People also walk in front of cars and get killed. Or push bikes in front of cars. Some of them are blameless, some of them are not.
So its hard to support a stance that the computer must be to blame and the cyclist cannot be to blame. It's more likely, as in much of life, that there is plenty of blame to spread around.
Self driving vehicles are far more complex than people can possilbly imagine.
The computers flying aircraft and spacecraft don't have much to deal with that's unexpected in comparison. Aircraft fly defined straight routes in the air, follow corridors and cones up and down from runways and can release themselves to a human who must be present to take over if they can't decide.
The additional complexity of cars is due to stuff we have accepted for years, the road is bendy and non-perfect and has intersections, that the road can be shared by small cars, big cars, trucks, cyclists, pedestrians, horses, road works, god knows what.

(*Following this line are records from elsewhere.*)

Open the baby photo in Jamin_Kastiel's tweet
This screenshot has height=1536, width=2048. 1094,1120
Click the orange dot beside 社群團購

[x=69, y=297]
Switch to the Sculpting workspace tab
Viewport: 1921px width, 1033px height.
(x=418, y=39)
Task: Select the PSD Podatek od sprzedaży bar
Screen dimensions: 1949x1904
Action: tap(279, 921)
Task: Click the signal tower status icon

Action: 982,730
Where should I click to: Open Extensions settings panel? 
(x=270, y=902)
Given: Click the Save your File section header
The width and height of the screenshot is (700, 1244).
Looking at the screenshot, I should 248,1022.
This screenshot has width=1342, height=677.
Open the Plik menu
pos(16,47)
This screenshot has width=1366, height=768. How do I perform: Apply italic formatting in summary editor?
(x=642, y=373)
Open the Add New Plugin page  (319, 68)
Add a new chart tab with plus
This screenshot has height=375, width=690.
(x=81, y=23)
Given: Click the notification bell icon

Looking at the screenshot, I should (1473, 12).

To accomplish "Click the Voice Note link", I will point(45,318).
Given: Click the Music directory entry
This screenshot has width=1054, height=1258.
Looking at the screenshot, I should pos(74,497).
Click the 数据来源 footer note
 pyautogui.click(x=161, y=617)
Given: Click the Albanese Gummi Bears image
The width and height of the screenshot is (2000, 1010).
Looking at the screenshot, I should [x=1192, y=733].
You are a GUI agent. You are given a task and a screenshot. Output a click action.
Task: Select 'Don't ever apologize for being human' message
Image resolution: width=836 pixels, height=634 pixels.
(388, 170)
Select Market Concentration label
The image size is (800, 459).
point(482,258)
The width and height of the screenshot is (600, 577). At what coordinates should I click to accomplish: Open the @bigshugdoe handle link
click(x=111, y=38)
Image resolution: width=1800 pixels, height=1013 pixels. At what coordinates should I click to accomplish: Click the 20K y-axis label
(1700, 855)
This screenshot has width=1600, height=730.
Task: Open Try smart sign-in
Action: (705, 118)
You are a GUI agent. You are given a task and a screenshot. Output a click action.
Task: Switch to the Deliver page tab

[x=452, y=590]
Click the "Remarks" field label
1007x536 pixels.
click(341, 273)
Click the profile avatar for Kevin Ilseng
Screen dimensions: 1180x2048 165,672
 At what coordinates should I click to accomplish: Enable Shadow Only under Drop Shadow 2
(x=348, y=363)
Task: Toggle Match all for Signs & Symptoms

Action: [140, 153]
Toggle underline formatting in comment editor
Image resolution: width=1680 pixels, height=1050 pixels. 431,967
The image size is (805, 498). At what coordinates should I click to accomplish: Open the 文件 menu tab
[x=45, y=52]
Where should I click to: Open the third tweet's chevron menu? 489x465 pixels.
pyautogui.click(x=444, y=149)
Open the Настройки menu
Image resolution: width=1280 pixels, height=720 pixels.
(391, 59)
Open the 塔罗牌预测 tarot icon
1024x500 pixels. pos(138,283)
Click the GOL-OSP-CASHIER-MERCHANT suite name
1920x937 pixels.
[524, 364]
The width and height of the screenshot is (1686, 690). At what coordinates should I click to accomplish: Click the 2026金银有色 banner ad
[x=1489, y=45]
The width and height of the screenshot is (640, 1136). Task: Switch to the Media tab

Even if the software can detect what is happening (forget AI, that's bollocks, you must code for every eventuality), what should it decide? We accept a human may instinctively automatically steer away from the rear of a suddenly stopped car and crash into pedestrians. Should that be coded into the software? Should the "car" software be coded to decide to protect itself and its occupant by killing say 6 people on the pavement (sidewalk for simplified English speakers) or kill the car driver to protect 6 lives?
Planes also talk to each other over TCAS and other systems. While new traffic control device and vehicles can incorporate such technology, history means most don't or will never do so for decades yet.
I admire Elon Musk's crazy thinking and the genius engineering at Tesla, SpaceX and so on, but I think his decision to push to market using only 2D imaging because it looks better on the car, rather than everyone else who are using LIDAR for 3D imaging may ulitmately be Tesla's downfall. Teslas have driven at full speed into the side of turning HGVs and into the back of a fire truck because the software is set to determine non-moving big things are infrastructure such as bridges, sky and so on and ignore them to prevent erroneuous sudden braking. This works 99.9......% of the time.